やること —
(A) 下の抜粋テキストによれば、ジーン・リースがどんな目に遭ってもドミニカに帰ろうとしなかった理由は何か。1〜3文で説明せよ。
(B) 下の抜粋テキストをもとに、次の問いに答えよ。
(i) 短編集に収められた18作のうち、初訳は何作か。
(ii) ジーン・リースは何年生まれか。
(iii) ジーン・リースが亡くなったのは何年か。
(C) 抜粋テキストの「うーん、なるほどねえ。」から「感覚はちょっとうっとおしい。」までの部分を、「異国の地」を「外国」に言い換えて書き直してください。

抜粋テキスト —

2019年 01月 22日
あいつらにはジャズって呼ばせておけ |
ドミニカ生まれの白人女性作家ジーン・リースの短編集。日本で初めての刊行。18作中15作が初訳。たっぷりの解説と書誌つき。1890年生まれ。1979年、90歳まで3か月ちょっとで没。
うーん、なるほどねえ。
異国の地になじめないということもあったんだろうけど、この人は人間関係においても生き方においても不器用で、こんなふうにしか生きられなかったんだろうな。どんな目に遭ってもドミニカに帰ろうとしないのは、帰っても受け入れてもらえないからでしょう。正直言って、被害者意識が強いとさえ思えてしまうこの人の感覚はちょっとうっとおしい。

データ部分 —
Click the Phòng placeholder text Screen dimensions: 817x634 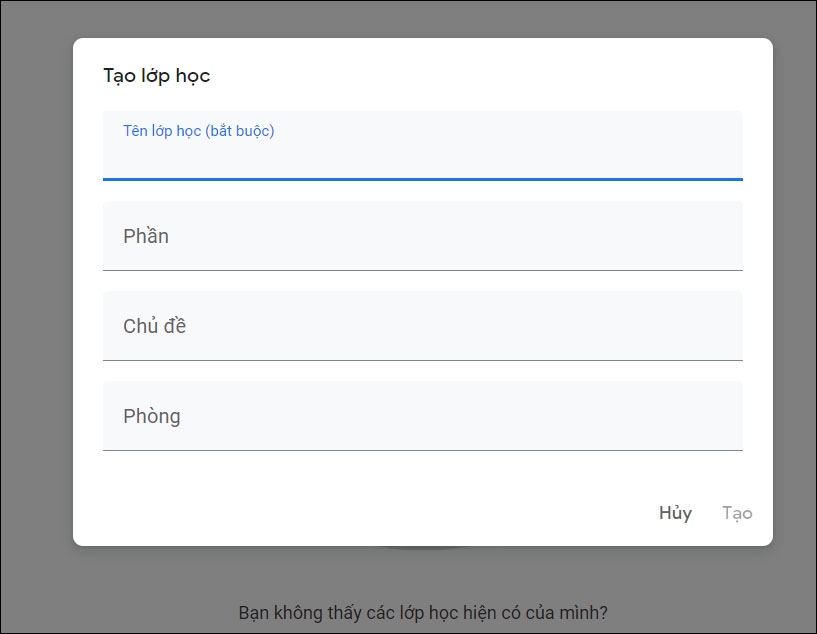(x=150, y=415)
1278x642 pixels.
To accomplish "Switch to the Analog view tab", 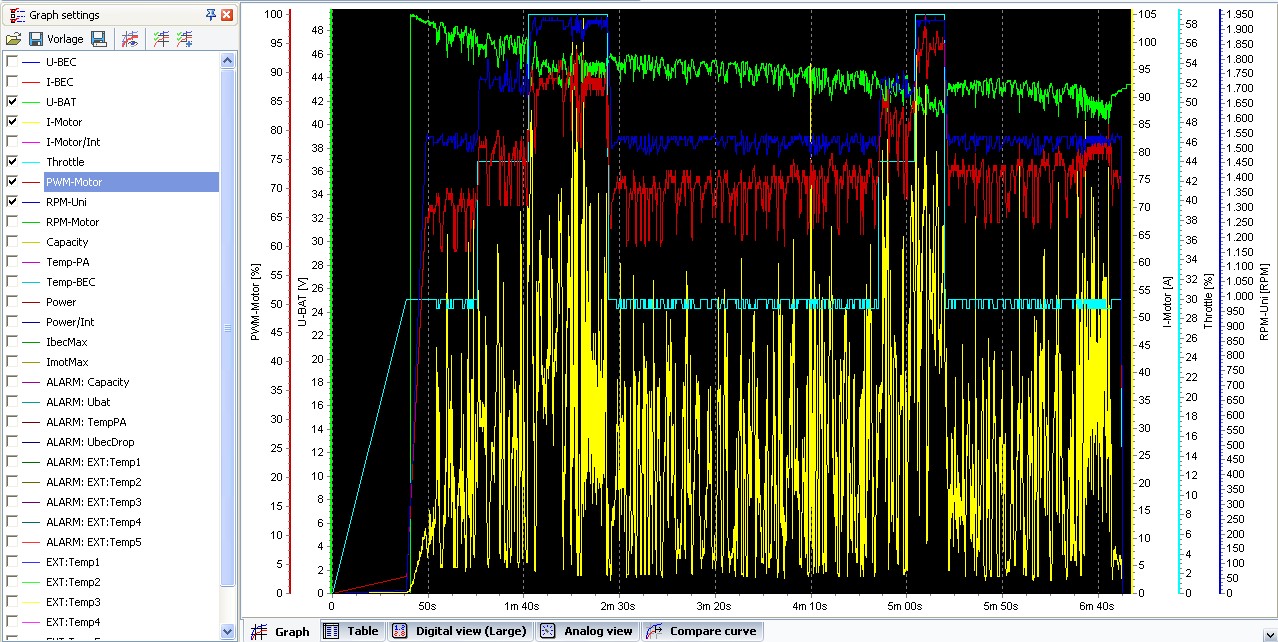I will pos(587,631).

解答 —
(A) 帰っても受け入れてもらえないからだと、筆者は考えている。

(B)
(i) 15作
(ii) 1890年
(iii) 1979年

(C)
うーん、なるほどねえ。
外国になじめないということもあったんだろうけど、この人は人間関係においても生き方においても不器用で、こんなふうにしか生きられなかったんだろうな。どんな目に遭ってもドミニカに帰ろうとしないのは、帰っても受け入れてもらえないからでしょう。正直言って、被害者意識が強いとさえ思えてしまうこの人の感覚はちょっとうっとおしい。